The move to newer systems meant organising and analysing the new data they had access to. Pierre says that, in the past, they never had a way to comb over their data and analytics. They had to build those foundations from scratch so they could find their new customer segments.  

Their fact-finding mission also showed them which geographies, and even which licensed brands, they would no longer pursue. It also helped them determine how many marketing agencies they used.  

Pierre says they once had a scattered approach to using marketing and media agencies, but once armed with the data, they decided to use only one or two that had the right networks. They’re now targeting their intended audience in a much more focused way.  

The old Eaglemoss was a one-size-fits-all approach. We have learned to tailor what we do for some markets” Pierre concluded.  

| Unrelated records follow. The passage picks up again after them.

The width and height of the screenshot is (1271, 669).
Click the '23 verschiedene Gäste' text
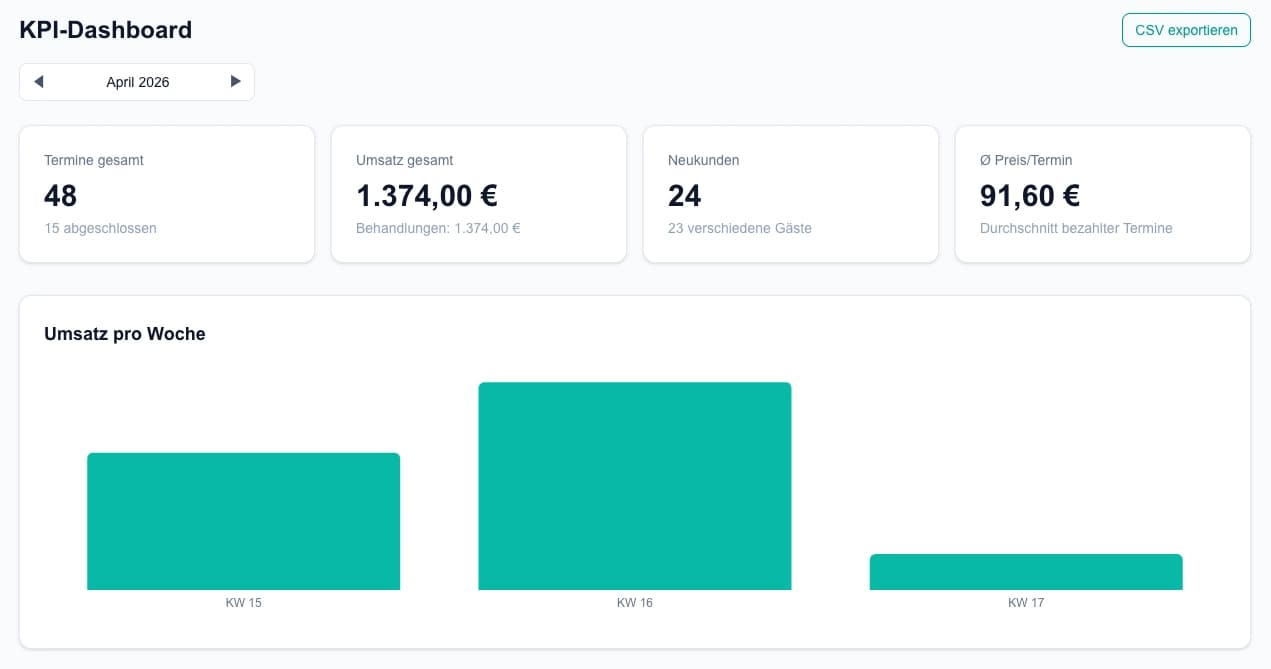pyautogui.click(x=740, y=228)
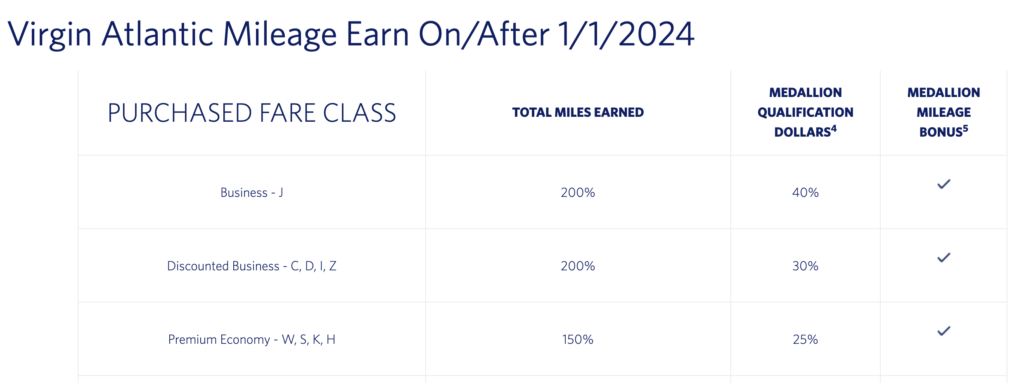Click the 40% qualification dollars value

point(805,193)
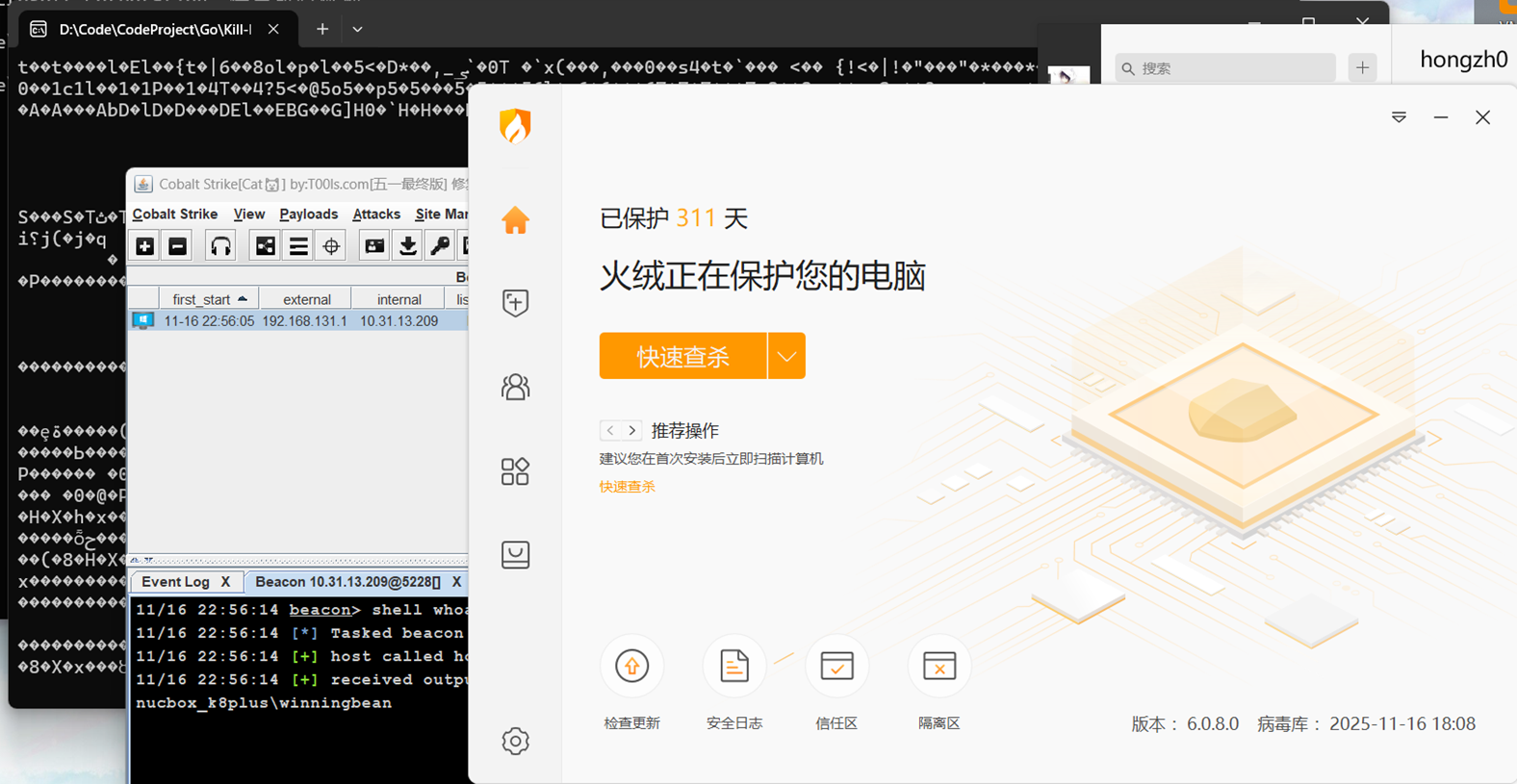Expand the 快速查杀 scan type dropdown arrow
This screenshot has width=1517, height=784.
coord(786,356)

Eaglemoss also has its eye on the future. The rise of digital collectables, augmented reality, and virtual reality are opening new avenues for taking their licensed brands to customers.  

In the long term, they are looking to connect the lovers of Eaglemoss’ products together into communities and potentially even create tradeable marketplaces.  

However, Pierre stresses that although they have compromised on internal mechanisms within the company to become more agile, the one thing Eaglemoss will never compromise on is the quality of their product.